*EXERCISE DESCRIPTION:* Each line from the opening of the records that follow to the line with "The height and width of the screenshot is (371, 491)." needs to be written out exactly. Add nothing.

*** Block opens ***

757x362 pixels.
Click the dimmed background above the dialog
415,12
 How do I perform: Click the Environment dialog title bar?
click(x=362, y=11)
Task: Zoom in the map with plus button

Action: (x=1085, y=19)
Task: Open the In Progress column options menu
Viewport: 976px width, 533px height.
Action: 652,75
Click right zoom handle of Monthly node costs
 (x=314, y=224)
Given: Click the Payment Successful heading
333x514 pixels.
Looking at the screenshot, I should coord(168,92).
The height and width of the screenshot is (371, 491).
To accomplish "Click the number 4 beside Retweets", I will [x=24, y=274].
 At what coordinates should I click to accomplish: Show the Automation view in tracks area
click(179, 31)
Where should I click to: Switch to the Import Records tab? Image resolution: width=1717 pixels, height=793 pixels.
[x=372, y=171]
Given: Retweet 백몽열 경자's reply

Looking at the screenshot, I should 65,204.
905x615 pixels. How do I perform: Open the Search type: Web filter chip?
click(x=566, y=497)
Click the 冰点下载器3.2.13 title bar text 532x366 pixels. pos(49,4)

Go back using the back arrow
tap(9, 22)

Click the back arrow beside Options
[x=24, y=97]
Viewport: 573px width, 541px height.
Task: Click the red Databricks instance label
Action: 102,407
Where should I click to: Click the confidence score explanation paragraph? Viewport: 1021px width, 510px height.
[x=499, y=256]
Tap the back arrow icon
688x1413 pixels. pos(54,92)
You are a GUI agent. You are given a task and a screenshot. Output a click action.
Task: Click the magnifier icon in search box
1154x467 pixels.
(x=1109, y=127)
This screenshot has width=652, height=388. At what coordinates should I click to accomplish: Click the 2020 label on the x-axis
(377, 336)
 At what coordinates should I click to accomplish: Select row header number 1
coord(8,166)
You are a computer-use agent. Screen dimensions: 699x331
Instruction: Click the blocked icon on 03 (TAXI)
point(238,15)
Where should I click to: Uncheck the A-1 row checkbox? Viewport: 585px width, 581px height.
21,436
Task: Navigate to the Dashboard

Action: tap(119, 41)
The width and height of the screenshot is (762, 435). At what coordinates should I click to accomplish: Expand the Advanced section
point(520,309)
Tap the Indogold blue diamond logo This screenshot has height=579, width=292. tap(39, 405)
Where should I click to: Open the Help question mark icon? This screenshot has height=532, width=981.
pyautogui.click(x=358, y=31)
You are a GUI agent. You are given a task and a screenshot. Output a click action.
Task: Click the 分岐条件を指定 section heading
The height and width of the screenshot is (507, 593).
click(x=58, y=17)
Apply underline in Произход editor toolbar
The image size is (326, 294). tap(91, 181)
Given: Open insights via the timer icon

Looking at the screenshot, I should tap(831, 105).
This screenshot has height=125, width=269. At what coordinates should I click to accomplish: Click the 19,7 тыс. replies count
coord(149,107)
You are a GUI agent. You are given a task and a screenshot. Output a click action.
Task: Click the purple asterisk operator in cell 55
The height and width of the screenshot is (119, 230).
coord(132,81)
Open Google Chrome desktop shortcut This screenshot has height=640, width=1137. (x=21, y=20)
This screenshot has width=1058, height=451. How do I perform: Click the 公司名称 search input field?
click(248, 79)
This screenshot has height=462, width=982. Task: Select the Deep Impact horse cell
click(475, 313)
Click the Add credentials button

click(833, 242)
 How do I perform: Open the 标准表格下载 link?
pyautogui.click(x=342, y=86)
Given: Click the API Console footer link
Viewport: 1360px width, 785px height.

*** Block closes ***

*OUTPUT FOR THIS TASK:*
757x362 pixels.
Click the dimmed background above the dialog
415,12
 How do I perform: Click the Environment dialog title bar?
click(x=362, y=11)
Task: Zoom in the map with plus button

Action: (x=1085, y=19)
Task: Open the In Progress column options menu
Viewport: 976px width, 533px height.
Action: 652,75
Click right zoom handle of Monthly node costs
 (x=314, y=224)
Given: Click the Payment Successful heading
333x514 pixels.
Looking at the screenshot, I should coord(168,92).
The height and width of the screenshot is (371, 491).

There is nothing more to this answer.